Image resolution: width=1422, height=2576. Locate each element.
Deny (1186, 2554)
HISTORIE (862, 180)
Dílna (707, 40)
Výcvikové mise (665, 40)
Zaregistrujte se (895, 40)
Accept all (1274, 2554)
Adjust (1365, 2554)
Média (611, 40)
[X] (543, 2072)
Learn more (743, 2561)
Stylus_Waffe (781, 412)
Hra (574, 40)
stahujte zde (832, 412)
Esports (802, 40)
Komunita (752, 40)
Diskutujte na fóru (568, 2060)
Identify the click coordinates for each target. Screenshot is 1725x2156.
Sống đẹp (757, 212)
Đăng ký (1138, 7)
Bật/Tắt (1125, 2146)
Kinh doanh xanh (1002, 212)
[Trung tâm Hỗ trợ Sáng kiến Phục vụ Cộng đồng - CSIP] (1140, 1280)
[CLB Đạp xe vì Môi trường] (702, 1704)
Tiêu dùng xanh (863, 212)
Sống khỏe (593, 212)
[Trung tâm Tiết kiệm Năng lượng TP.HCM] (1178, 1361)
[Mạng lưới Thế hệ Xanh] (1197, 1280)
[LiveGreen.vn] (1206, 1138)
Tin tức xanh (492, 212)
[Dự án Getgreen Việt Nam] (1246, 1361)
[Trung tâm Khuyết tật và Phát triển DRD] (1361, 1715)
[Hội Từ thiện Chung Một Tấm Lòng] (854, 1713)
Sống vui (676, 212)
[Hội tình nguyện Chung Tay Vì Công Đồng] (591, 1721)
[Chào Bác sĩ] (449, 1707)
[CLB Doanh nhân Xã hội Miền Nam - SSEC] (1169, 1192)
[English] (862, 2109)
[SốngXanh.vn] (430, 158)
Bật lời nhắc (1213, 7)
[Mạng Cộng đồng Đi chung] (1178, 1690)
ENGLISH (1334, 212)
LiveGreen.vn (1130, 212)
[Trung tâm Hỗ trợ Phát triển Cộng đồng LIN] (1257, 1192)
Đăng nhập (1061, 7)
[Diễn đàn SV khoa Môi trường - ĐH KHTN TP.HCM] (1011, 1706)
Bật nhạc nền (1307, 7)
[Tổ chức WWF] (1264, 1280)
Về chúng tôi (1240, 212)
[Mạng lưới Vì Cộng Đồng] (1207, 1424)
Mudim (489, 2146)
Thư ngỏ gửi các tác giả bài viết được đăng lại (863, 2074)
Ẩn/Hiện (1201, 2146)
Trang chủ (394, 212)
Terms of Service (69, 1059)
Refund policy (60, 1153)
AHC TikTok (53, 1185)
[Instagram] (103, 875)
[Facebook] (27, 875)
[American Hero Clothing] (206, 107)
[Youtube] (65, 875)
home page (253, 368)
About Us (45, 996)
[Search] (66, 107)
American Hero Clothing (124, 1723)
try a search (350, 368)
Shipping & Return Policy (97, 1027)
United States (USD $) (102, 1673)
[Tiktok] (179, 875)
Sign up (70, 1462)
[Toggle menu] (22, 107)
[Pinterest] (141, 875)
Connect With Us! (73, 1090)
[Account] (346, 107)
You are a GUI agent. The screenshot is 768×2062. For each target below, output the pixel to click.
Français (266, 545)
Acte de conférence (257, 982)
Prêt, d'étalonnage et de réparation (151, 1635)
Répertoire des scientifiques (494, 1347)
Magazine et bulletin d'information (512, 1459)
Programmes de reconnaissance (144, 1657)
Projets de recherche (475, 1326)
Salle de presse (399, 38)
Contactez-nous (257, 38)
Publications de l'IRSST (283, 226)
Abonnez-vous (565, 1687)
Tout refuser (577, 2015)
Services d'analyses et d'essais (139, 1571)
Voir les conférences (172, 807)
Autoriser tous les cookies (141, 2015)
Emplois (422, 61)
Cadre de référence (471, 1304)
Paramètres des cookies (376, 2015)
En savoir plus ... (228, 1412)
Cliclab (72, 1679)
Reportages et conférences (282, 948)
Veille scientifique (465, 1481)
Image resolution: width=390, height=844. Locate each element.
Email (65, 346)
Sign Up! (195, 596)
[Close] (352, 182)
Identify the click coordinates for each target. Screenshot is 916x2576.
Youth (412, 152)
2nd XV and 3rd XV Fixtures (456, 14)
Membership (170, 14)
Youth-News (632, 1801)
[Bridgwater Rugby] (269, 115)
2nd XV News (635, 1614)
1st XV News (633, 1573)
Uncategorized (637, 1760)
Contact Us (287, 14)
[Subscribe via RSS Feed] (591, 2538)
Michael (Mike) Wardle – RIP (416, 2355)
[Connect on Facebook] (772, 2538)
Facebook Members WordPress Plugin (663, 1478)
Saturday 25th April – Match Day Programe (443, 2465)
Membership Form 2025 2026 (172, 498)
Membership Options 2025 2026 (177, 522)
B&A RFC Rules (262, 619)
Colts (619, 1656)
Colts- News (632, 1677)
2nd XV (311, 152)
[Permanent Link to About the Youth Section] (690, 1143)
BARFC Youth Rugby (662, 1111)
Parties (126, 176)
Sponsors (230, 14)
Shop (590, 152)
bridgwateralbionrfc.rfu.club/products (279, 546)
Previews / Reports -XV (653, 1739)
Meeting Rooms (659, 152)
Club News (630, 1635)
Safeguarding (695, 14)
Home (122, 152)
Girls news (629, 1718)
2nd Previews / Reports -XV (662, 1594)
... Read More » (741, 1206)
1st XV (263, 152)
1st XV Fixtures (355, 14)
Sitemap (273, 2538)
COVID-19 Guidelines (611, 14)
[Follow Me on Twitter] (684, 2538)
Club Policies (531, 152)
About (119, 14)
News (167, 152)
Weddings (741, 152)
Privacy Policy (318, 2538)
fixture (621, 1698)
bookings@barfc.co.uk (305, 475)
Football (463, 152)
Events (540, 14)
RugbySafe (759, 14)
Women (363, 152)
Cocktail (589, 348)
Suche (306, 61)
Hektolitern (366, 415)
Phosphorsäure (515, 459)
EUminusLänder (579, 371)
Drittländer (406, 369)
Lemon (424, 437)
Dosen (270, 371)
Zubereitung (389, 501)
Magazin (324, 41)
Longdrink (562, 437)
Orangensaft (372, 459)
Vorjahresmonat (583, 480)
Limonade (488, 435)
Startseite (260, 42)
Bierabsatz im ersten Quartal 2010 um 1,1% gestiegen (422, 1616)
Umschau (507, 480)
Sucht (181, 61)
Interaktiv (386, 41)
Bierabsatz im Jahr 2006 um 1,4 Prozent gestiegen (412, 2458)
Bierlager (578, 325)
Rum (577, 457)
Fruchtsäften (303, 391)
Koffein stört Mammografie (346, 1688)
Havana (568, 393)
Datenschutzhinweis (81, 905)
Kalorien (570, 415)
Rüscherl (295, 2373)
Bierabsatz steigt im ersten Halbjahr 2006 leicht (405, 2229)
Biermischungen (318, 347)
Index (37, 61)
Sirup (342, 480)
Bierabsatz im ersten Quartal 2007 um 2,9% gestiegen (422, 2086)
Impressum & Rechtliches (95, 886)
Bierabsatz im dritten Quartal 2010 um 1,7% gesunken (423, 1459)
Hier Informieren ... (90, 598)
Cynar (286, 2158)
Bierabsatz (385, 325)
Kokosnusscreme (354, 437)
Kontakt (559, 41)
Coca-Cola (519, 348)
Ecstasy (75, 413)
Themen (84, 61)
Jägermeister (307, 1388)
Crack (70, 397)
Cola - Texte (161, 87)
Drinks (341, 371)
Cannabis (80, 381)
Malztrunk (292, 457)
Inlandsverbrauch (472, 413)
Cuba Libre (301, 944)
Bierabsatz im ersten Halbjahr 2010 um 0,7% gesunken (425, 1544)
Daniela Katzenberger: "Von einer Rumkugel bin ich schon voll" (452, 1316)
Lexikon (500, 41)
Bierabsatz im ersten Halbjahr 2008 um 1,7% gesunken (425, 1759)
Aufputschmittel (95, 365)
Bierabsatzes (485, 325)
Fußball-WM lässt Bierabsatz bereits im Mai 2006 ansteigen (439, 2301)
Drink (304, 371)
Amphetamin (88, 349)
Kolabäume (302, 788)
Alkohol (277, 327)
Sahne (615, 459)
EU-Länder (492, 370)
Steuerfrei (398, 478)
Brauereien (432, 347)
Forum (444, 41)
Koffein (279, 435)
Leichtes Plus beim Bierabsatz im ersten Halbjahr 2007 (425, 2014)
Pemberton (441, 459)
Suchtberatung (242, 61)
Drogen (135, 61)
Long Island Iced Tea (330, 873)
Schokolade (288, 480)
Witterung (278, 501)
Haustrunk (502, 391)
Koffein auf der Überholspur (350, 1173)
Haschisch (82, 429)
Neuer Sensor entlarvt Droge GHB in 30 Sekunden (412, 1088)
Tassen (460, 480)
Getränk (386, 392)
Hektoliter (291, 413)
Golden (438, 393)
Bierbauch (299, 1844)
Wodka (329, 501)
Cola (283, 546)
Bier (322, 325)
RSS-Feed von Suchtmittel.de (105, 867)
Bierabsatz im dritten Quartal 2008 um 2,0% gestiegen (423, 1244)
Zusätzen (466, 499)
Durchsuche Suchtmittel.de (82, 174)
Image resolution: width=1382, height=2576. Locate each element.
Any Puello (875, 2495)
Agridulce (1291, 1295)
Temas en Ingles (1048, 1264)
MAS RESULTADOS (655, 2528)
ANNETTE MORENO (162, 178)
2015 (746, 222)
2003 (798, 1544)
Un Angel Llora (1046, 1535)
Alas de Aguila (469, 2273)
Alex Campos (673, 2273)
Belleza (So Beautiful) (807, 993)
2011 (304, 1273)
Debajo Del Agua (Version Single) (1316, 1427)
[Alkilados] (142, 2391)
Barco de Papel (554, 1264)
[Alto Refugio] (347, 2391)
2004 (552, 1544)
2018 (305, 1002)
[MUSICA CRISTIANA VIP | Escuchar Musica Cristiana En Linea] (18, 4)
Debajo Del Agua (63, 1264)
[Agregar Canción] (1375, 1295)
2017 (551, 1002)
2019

--------------------

Exercise requirements
The response should contain only a verbatim copy of the lines from the line with "Barco de Papel (554, 1264)" to the final line of the records.

Solution to this problem
Barco de Papel (554, 1264)
[Alto Refugio] (347, 2391)
2004 (552, 1544)
2018 (305, 1002)
[MUSICA CRISTIANA VIP | Escuchar Musica Cristiana En Linea] (18, 4)
Debajo Del Agua (63, 1264)
[Agregar Canción] (1375, 1295)
2017 (551, 1002)
2019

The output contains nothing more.